OM in the News: GE’s New Management Strategy Goes Deep, Not Wide

In Chapter 10, we bring up the subjects of job design and job expansion. The theory is that variety makes a job “better”, yields a higher quality of life for the employee, and provides better flexibility that benefits both worker and company. Job rotation occurs when the employee is allowed to move from one specialized job to another.

I mention this because The Wall Street Journal (March 7, 2012) writes that General Electric is breaking up its old paradigm that for decades groomed jack-of-all-trades generalists as managers. GE’s commitment to “professional managers”, serving short stints in multiple business units, traces back to the firm’s 5th president, Ralph Cordiner, in 1956. The model moved promising managers every 2 years “to test their executive mettle.”

 As a young computer analyst, designing jet engines at GE’s aerospace division in Cincinnati back in the 1970s, I often doubted this concept. My boss was a bright fellow who had worked in GE facilities all over the map–but didn’t know a thing about jet engines–and this often caused real problems in our staff meetings. Does a good manager at the locomotive factory, in the nuclear power division, in health care, finance, or in the light bulb plant, automatically succeed in the aerospace arena?

The answer might be “no”, as GE now leaves managers in business units longer–perhaps their whole career.
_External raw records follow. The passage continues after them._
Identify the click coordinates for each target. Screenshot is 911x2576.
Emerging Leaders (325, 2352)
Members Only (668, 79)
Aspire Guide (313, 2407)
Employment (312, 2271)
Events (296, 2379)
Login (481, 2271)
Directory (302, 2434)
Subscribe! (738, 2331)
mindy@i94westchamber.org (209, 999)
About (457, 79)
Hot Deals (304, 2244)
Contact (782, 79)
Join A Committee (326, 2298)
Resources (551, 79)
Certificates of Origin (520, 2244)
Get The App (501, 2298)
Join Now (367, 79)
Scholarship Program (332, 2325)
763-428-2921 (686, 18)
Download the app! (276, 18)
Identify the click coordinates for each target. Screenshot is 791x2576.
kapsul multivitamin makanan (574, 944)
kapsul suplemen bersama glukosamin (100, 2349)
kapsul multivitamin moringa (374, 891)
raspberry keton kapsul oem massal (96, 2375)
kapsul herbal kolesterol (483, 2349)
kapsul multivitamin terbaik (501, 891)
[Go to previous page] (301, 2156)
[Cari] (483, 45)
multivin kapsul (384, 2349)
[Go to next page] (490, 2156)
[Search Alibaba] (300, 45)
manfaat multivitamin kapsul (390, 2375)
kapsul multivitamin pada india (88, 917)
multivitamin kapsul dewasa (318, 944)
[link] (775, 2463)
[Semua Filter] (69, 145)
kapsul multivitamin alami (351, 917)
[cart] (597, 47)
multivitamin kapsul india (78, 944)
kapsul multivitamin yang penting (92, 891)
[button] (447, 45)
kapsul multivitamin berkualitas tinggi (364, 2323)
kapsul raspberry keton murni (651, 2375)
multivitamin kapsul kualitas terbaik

The idea is that their understanding of products and customers will help in our complex world. “We need people who are pretty deep”, says GE’s exec development director. My old Cincinnati operation is now led by a manager who spent his whole career in GE Aviation, working on jet engines.

Discussion questions:

1. How does rotating managers compare to rotating blue-collar factory workers?

2. What are the advantages of moving managers every 2 years to a new business unit in a giant firm like GE?